Background: A safe and efficacious vaccine may be the most efficient and cost-effective strategy for controlling the hepatitis C virus (HCV) epidemic among people who inject drugs (PWID) and several candidates are in development. However, little is known about the factors that influence willingness to participate (WTP) in candidate HCV vaccine trials among this group.
Methods: HCV seronegative PWID recruited between 2008 and 2010 as part of a prospective observational cohort study in Sydney, Australia were asked whether they would be willing to participate in a future candidate hepatitis C vaccine trial and to provide reasons to explain their decision.
Results: Of 113 participants, 74% indicated WTP, 15% were unwilling to participate and 11% reported WTP that was contingent on vaccine characteristics and trial design issues. The most commonly reported motivator for hypothetical trial participation was altruism, followed by potential health benefits, financial remuneration, and knowledge gain.
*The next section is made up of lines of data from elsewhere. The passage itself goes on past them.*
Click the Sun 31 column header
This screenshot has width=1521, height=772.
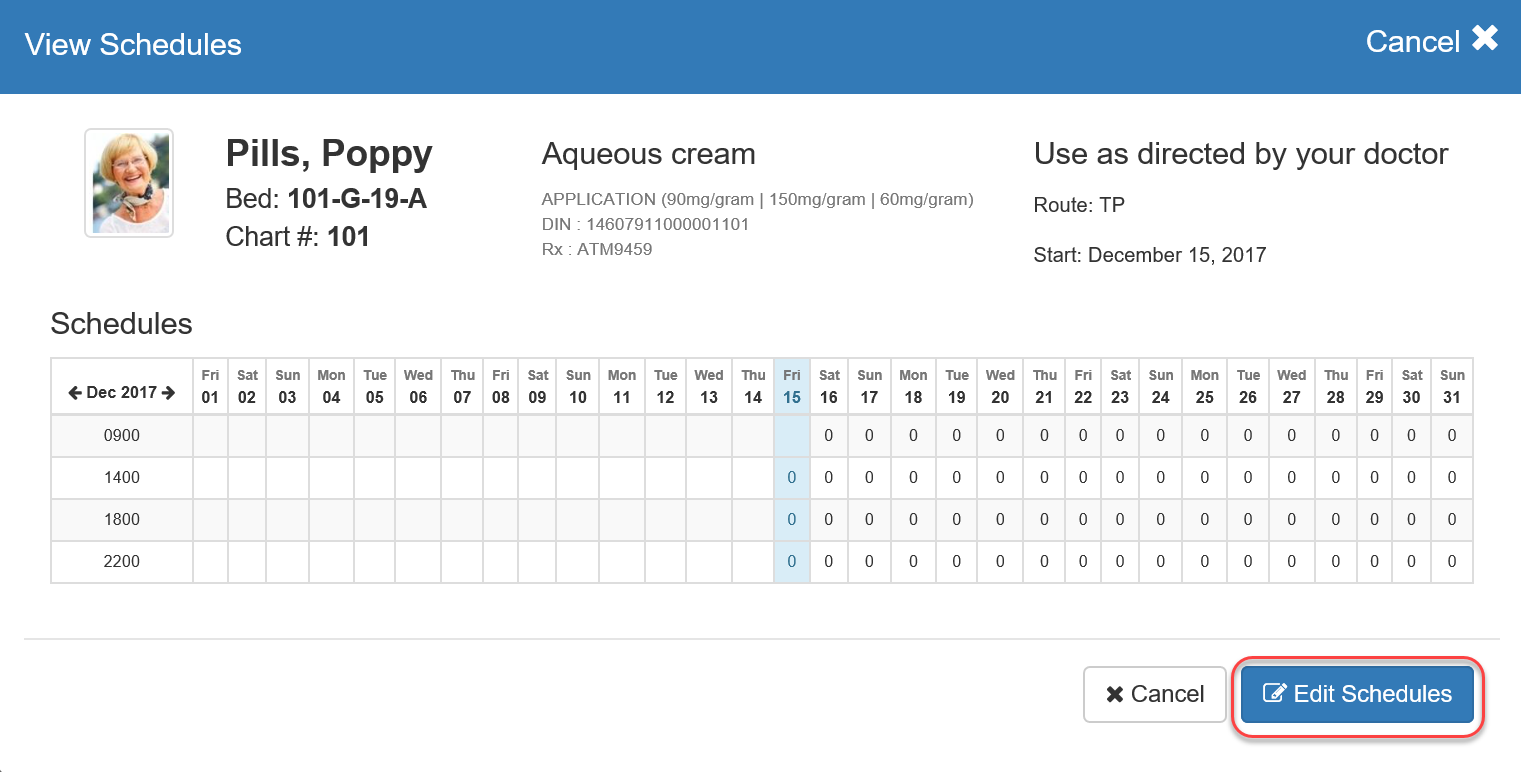(x=1452, y=386)
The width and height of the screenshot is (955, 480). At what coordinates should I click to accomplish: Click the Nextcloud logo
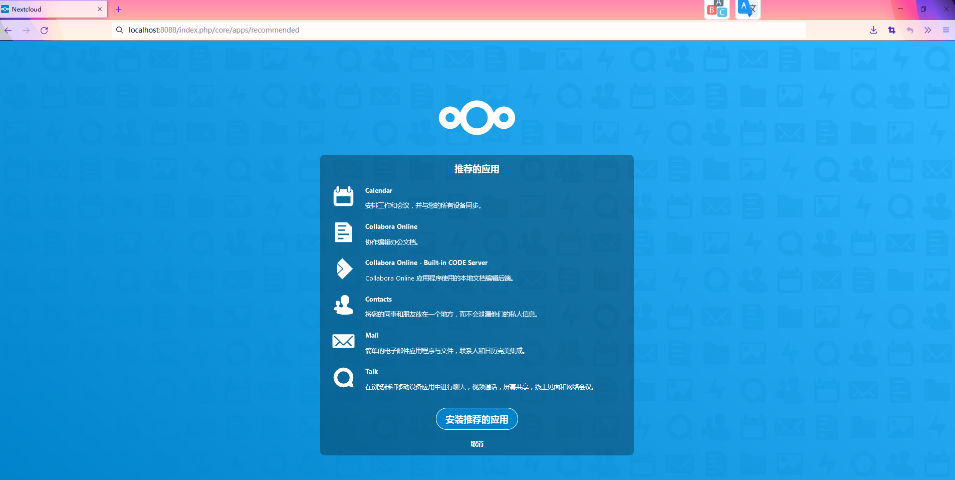click(x=477, y=118)
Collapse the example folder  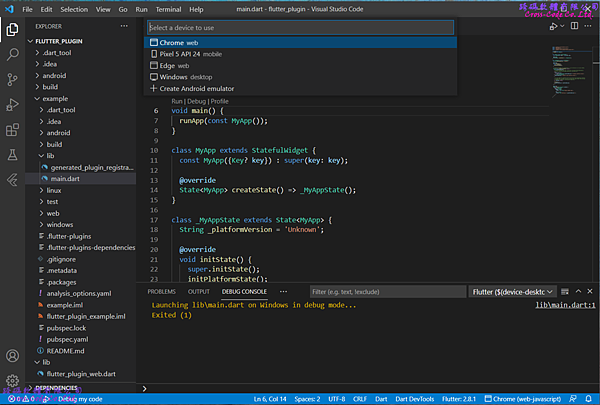(x=55, y=98)
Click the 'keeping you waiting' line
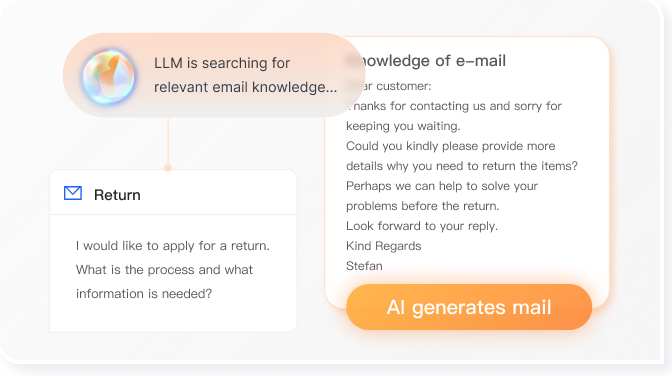The height and width of the screenshot is (376, 672). pos(403,126)
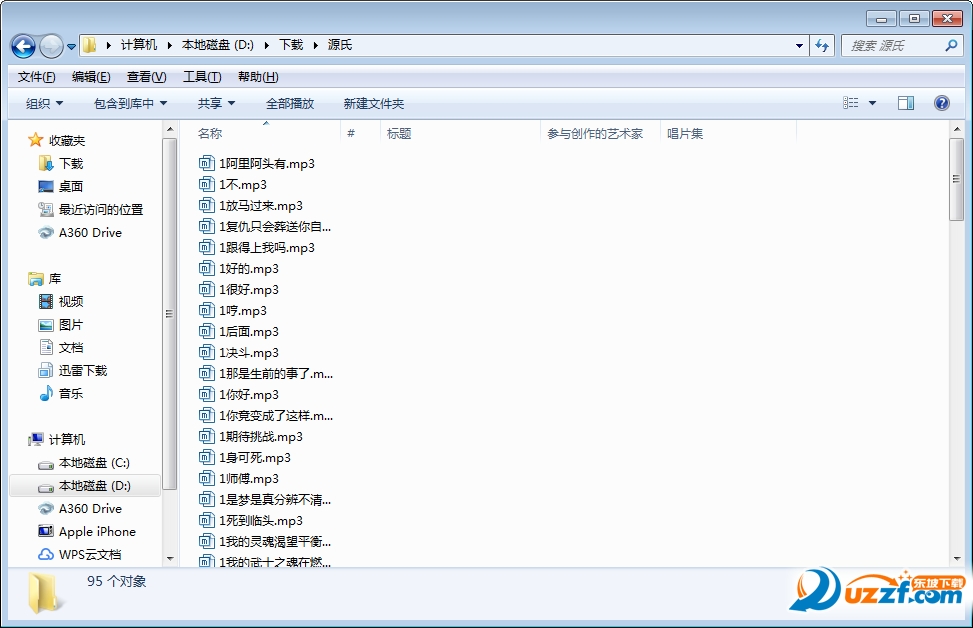The height and width of the screenshot is (628, 973).
Task: Sort by the 名称 column header
Action: (x=210, y=133)
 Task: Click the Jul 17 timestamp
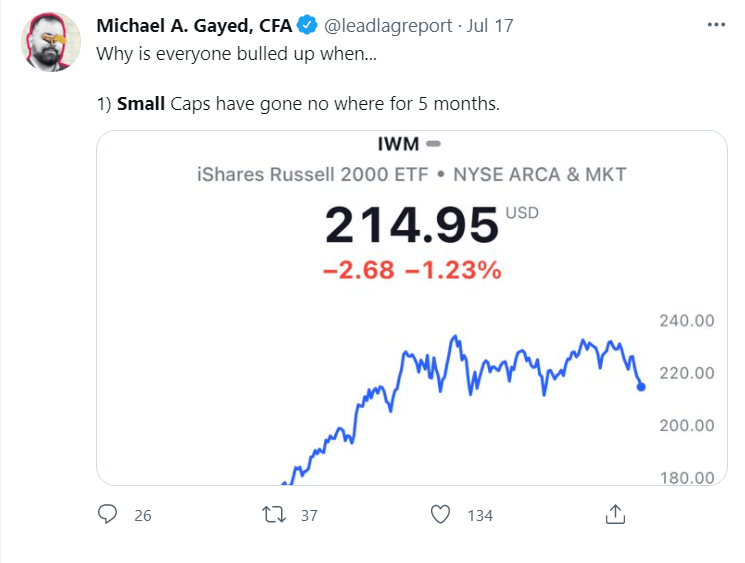490,26
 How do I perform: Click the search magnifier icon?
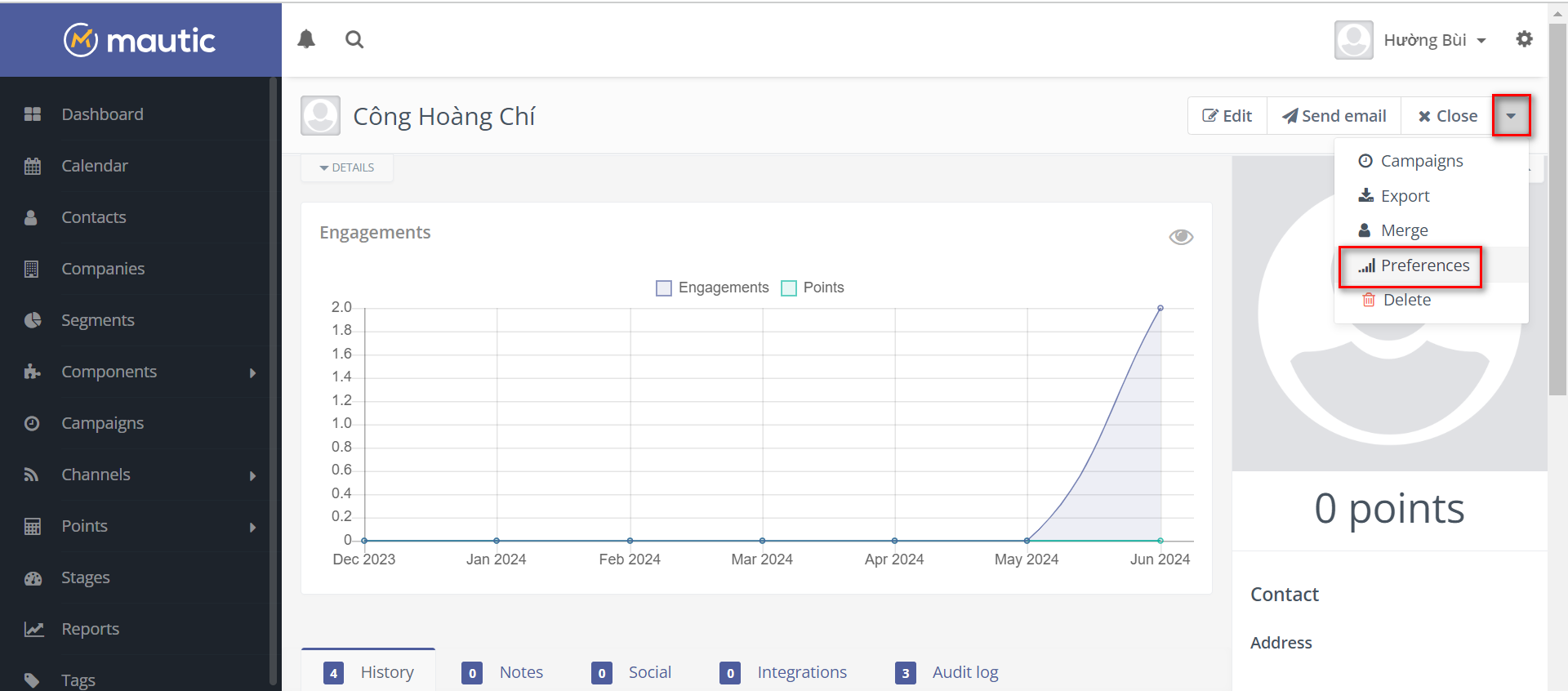point(354,39)
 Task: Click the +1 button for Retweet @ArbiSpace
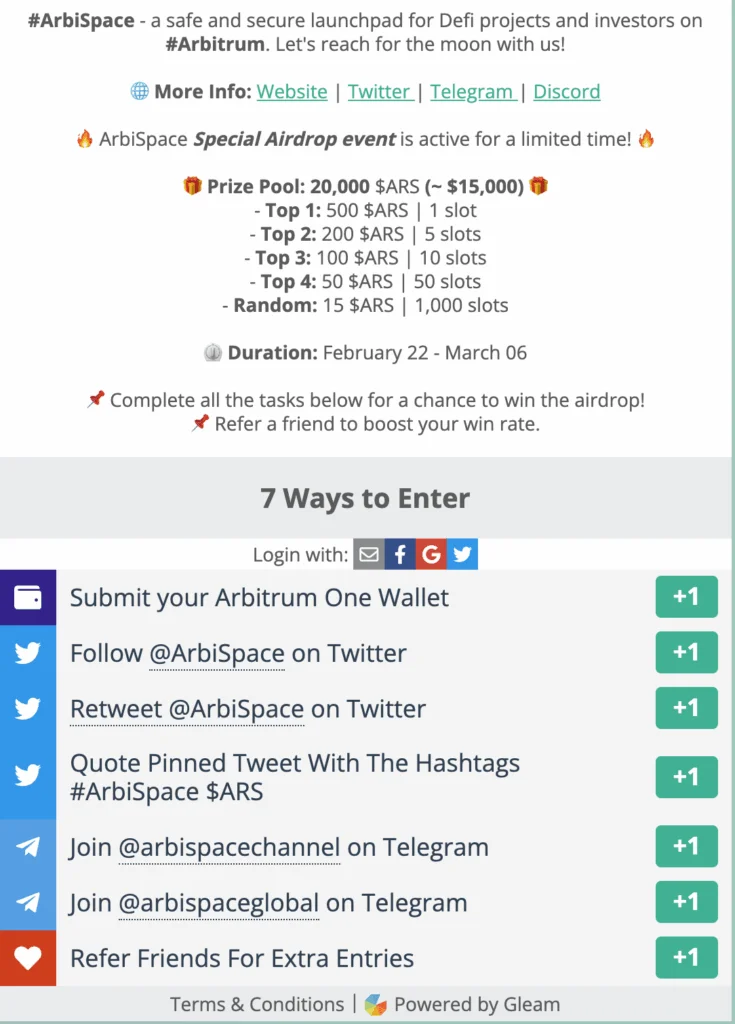[686, 707]
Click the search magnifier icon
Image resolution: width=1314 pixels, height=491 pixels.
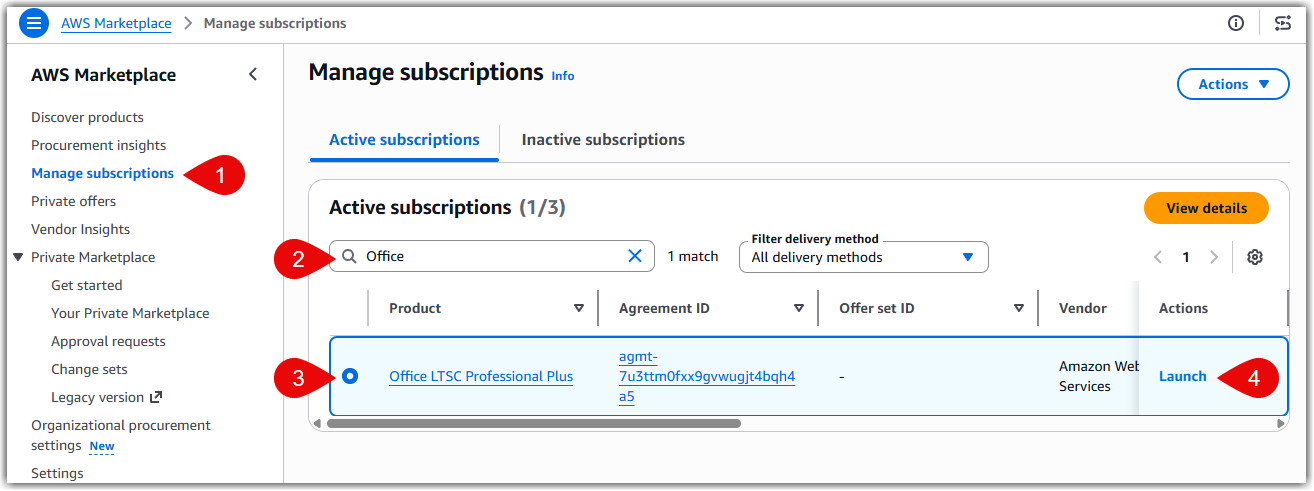coord(349,256)
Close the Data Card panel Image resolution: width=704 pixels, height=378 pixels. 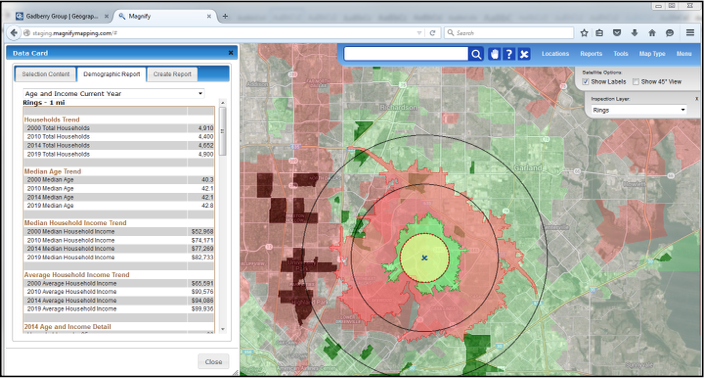point(231,53)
Barriers to hypothetical participation included fears about possible harms to health, such as concerns about vaccine safety, side effects, and acquiring HCV from the vaccine; other barriers included mistrust of biomedical research and time constraints.
Conclusions: These results may be useful in designing strategies to enhance HCV vaccine trial recruitment and retention and have ethical implications for developing informed consent processes and standards of care.